Architecture is the trippiest job

 
 

Integration

 
 

‘Kiyo’ Azumi was a core member of the Weyburn team and tripped with the nurses

Kiyoshi Azumi built six ‘ideal mental hospitals’

Architects Henrik Bull and Erik Clough wrote chapters for Ralph Metzner’s The Ecstatic Adventure.

They took part in noted creativity and problem-solving exercises under the influence of LSD during the 1960s. Architecture has arguably become the trade most closely associated with psychedelic self-improvement since.

The first modern-day architect to get turned on though was Kiyoshi ‘Kiyo’ Azumi. Commissioned to revamp Canada’s asylum buildings by Osmond and Hoffer, you can probably guess what happened after they met in 1956 under the proviso of ‘learning how the patients perceive their environment.’

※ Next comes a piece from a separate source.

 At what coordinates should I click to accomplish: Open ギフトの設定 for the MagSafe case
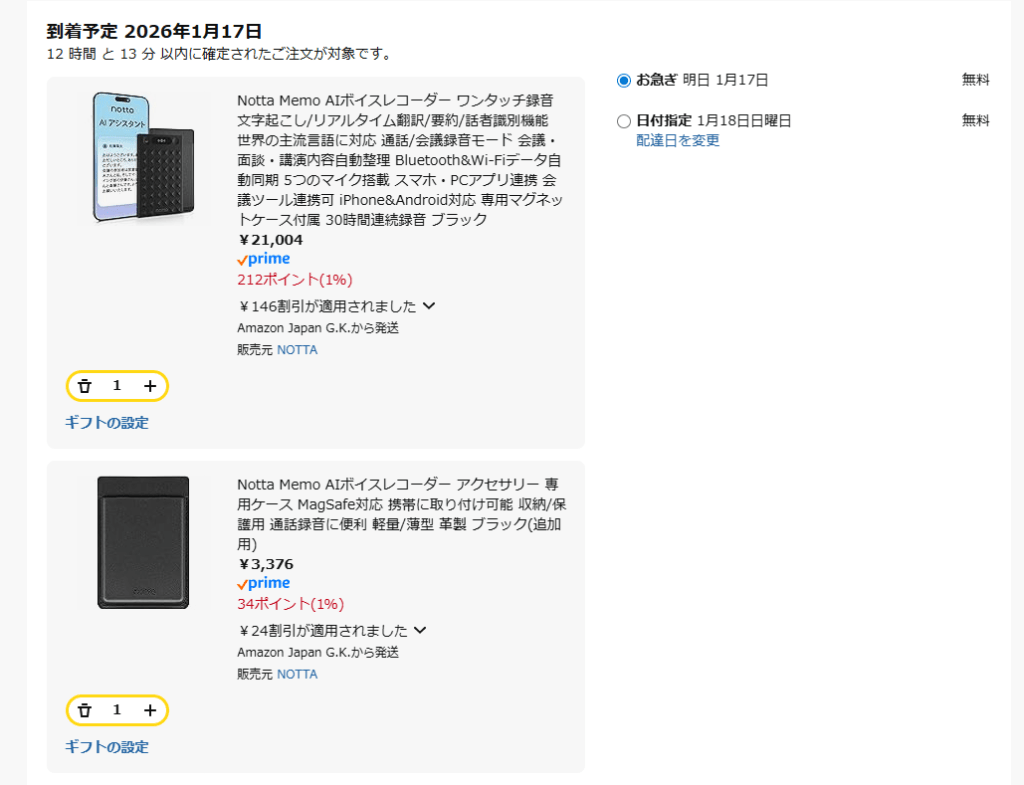[107, 746]
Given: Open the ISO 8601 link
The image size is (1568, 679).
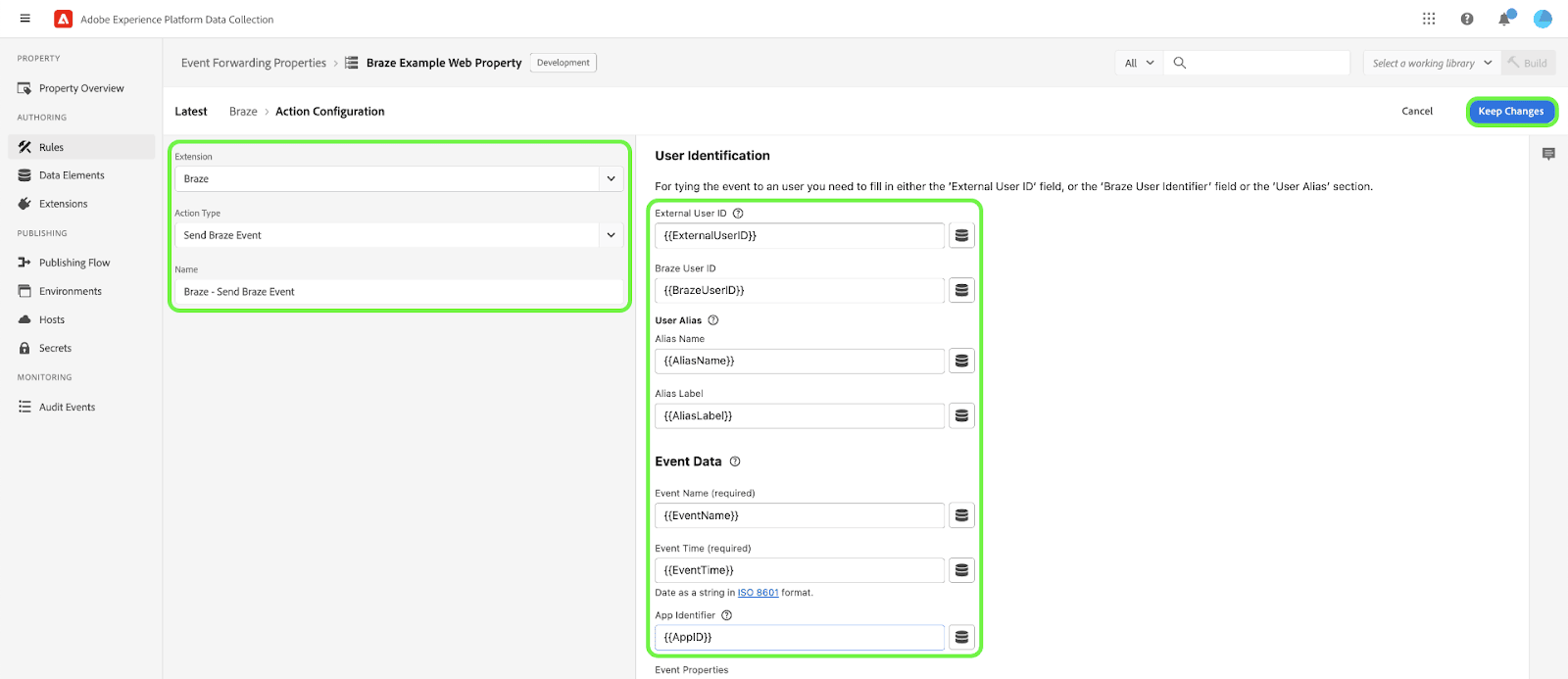Looking at the screenshot, I should pos(758,593).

A long friendship developed: the first ‘ideal mental hospital’ in Yorktown, Saskatchewan was opened in 1965, another five were built in Canada, and a further in Pennsylvania USA.

Izumi’s book LSD and Architecture specifies the following conclusions:

1 Provide as much privacy as possible.

2 Minimise ambiguity of architecture's design and detail.

3 Bear no intimidating features.

4 Foster spatial interactions that curtail the frequency and intensity of undesirable confrontations.

More here.

Izumi passed away in 1996, and Weyburn was demolished in 2009.